[Given data]
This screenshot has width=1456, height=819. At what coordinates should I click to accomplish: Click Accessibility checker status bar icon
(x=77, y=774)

---

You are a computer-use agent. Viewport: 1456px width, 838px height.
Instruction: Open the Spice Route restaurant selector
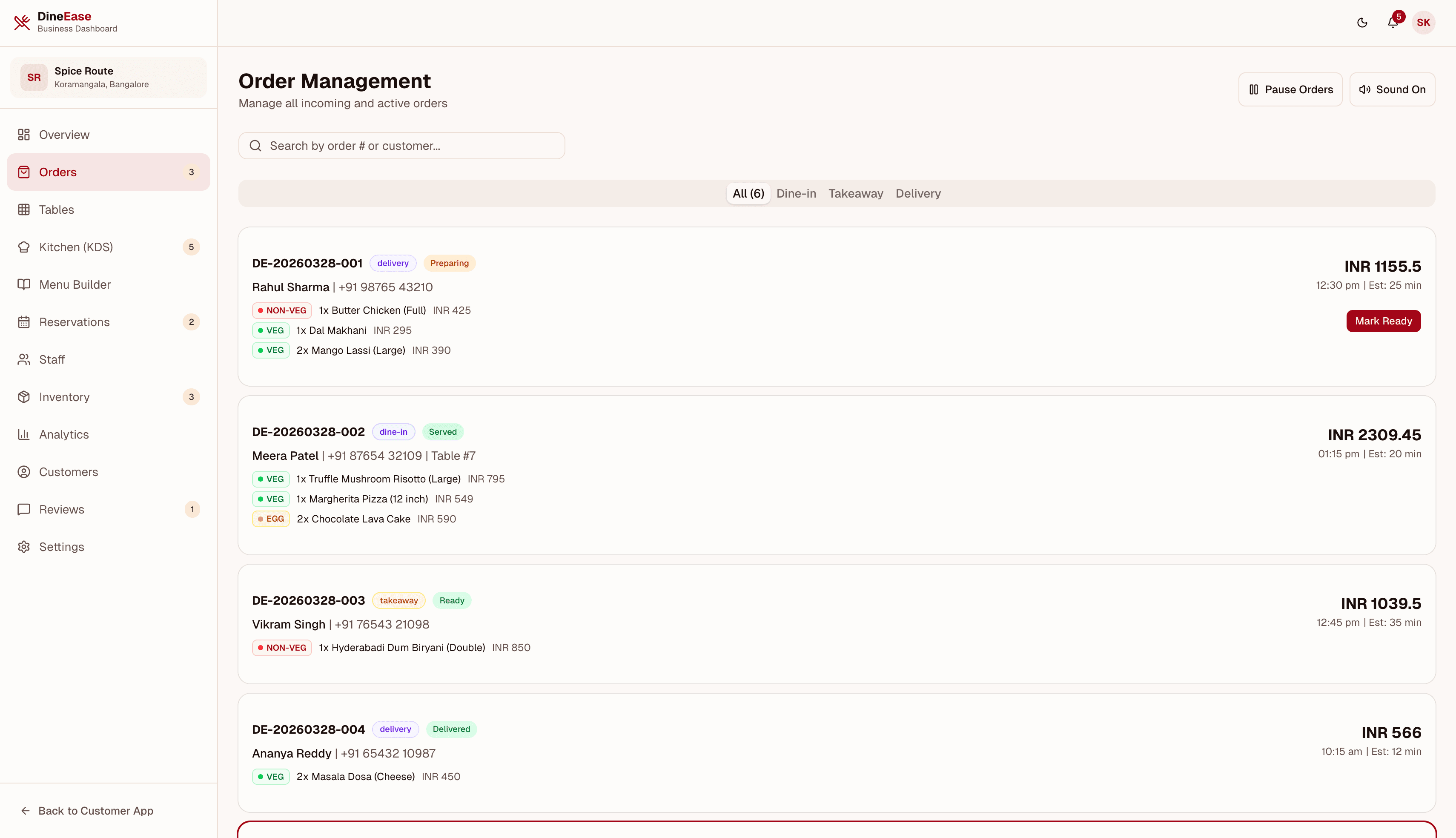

* * *

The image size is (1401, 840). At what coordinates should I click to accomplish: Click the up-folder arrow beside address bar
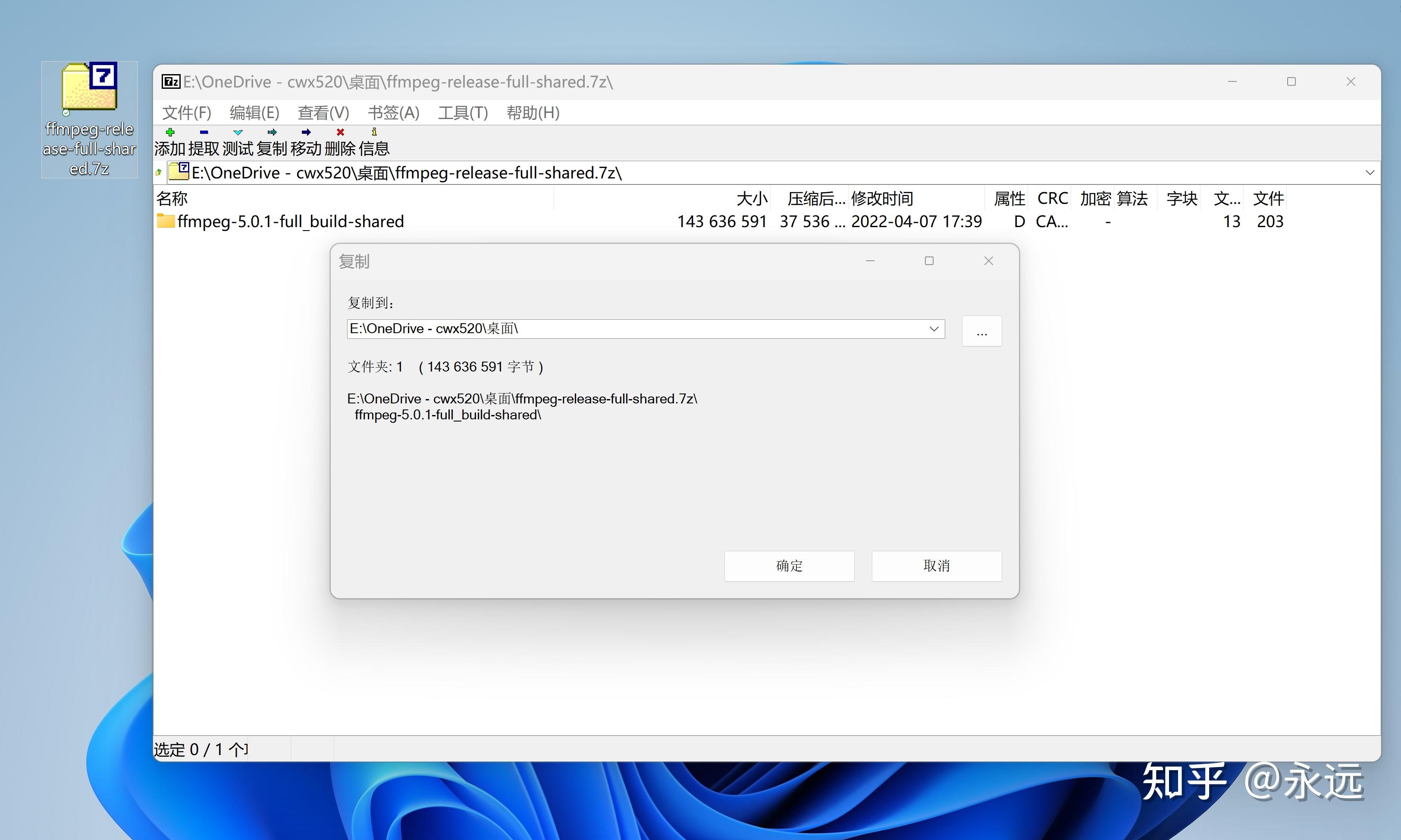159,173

[Exercise aim] From the listing above, the lines starting with the one that has "You are a computer-use" and running through the one that has "Instruction: Open the" should be copied exactly, ends included.

[Your solution]
You are a computer-use agent. Viewport: 1456px width, 838px height.
Instruction: Open the Spice Route restaurant selector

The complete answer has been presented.